Yes, this is my view. I always believe that the QMS must match the business and business realities. However talking about design, I have mostly seen design and development, as owned (D&D scope included) or customer provided (D&D scope excluded, with customer justification), while in real business, the design is purchased out and controls mentioned are just paper controls (for auditor)
I do not like this.
So if the design is bought out it must stand excluded no matter what the CB / auditor opinions about this. The company may even pay to get some design modifications if the design owner agrees to do. This is not a control means.
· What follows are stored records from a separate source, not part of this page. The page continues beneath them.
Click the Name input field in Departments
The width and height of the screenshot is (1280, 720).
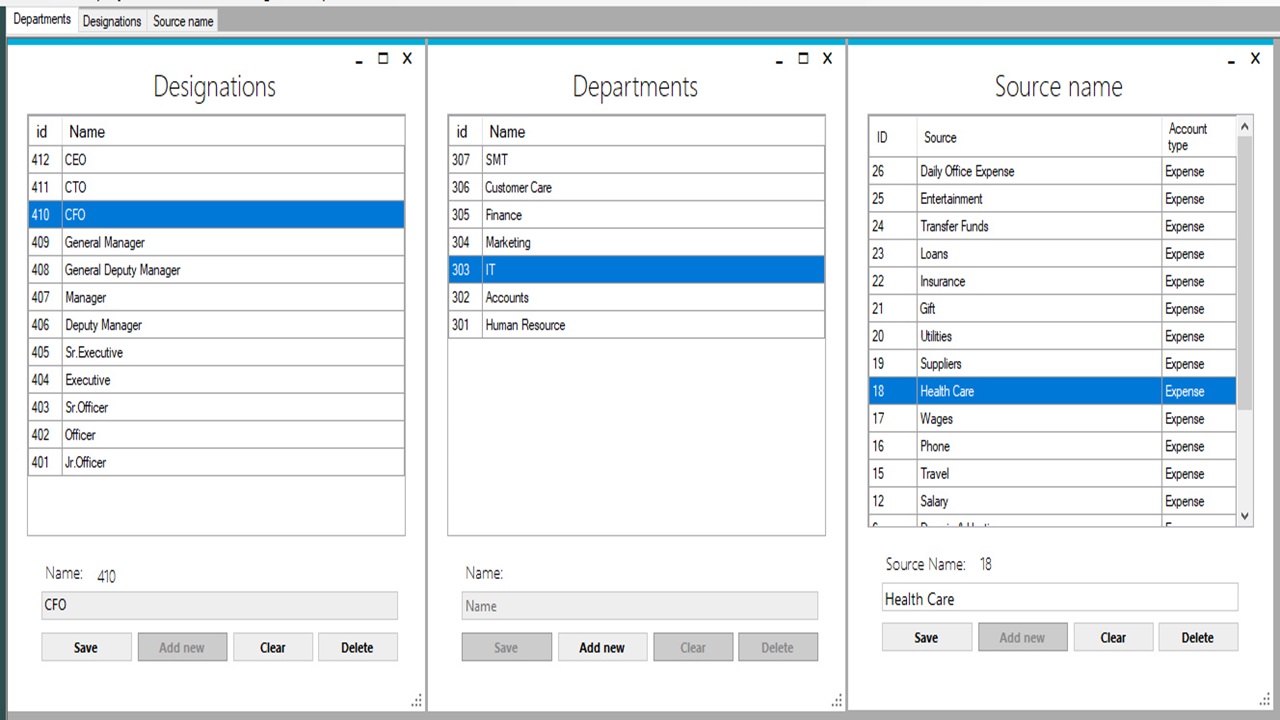[x=640, y=606]
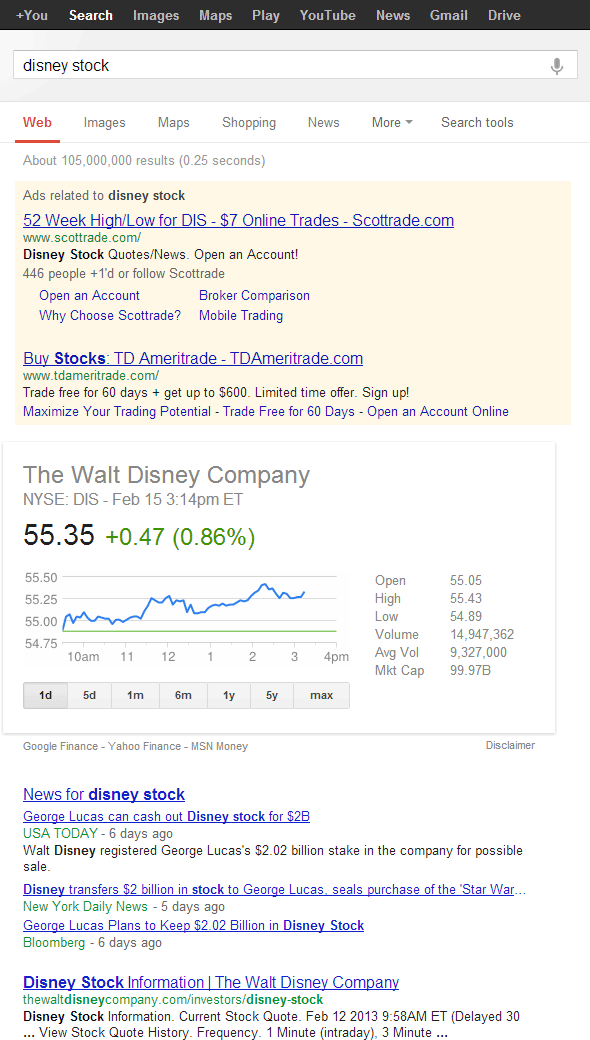Open Drive from the top bar
The height and width of the screenshot is (1040, 590).
504,15
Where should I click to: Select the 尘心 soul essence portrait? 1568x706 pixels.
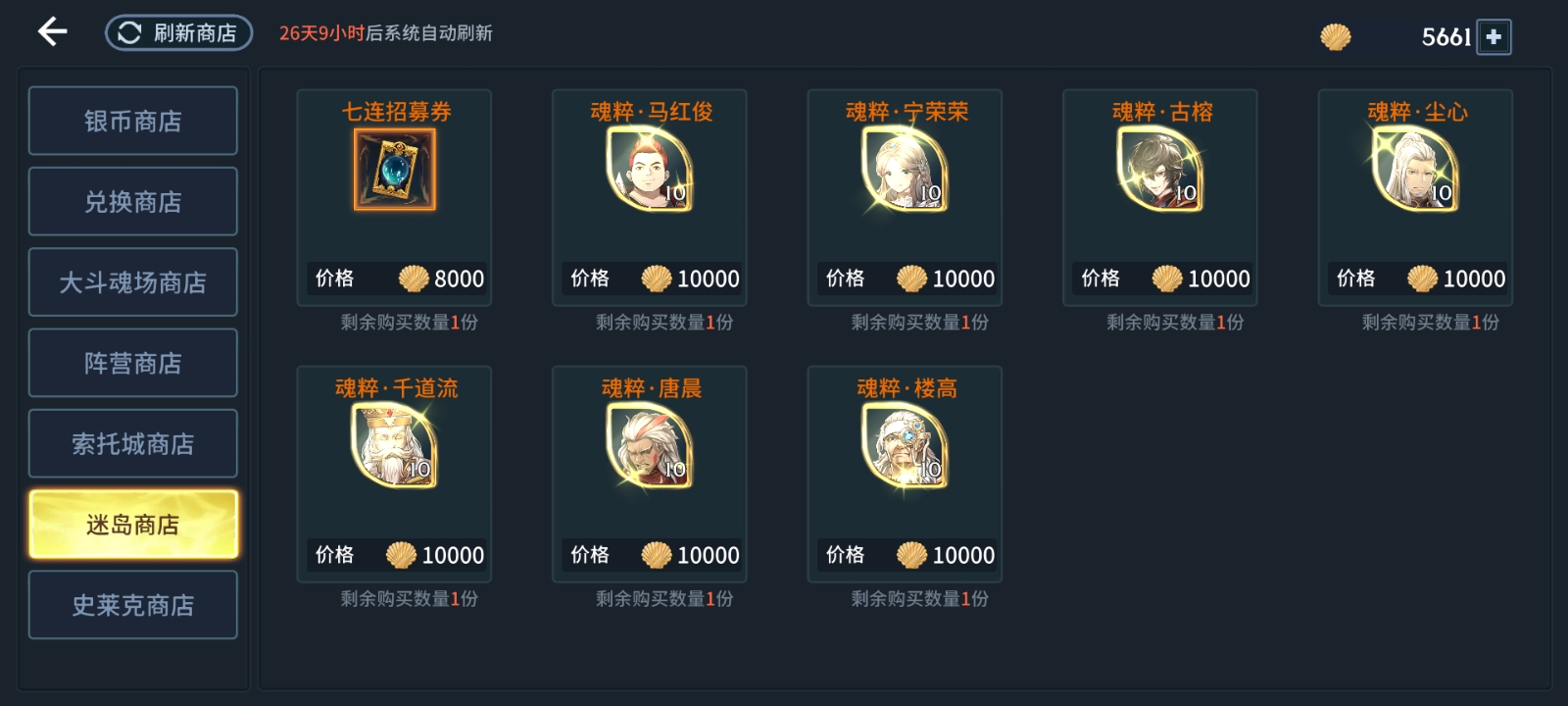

The design owner is an independent individual and will not agree to any of your controls that you put out for the sake of the scope inclusion and QMS certification.
I do not like this.
So if the design is bought out it must stand excluded no matter what the CB / auditor opinions about this. The company may even pay to get some design modifications if the design owner agrees to do. This is not a control means. The design owner is an independent individual and will not agree to any of your controls that you put out for the sake of the scope inclusion and QMS certification.
But planning and controlling design as an outsourced process may be quite simple. Perhaps all that you have to do is qualify your supplier. Do they design the same types of parts for others? Are they registered engineers? Do they provide you with a warranty? Can you have a third party review the design?
For example, your plan for design might be that you will only buy the design from registered engineers that have more than 5 years of experience designing similar products and carry $1M of professional liability insurance. And you might control the design by having a second engineer peer-review it (verification), and/or by testing a few parts (validation).
If failure of the product is inconsequential, then the controls could be very minimal indeed. But your manufacturer is likely to be controlling design in some way already or else NCs would be popping up everywhere. So I'd suggest you document what is being done, and improve from there.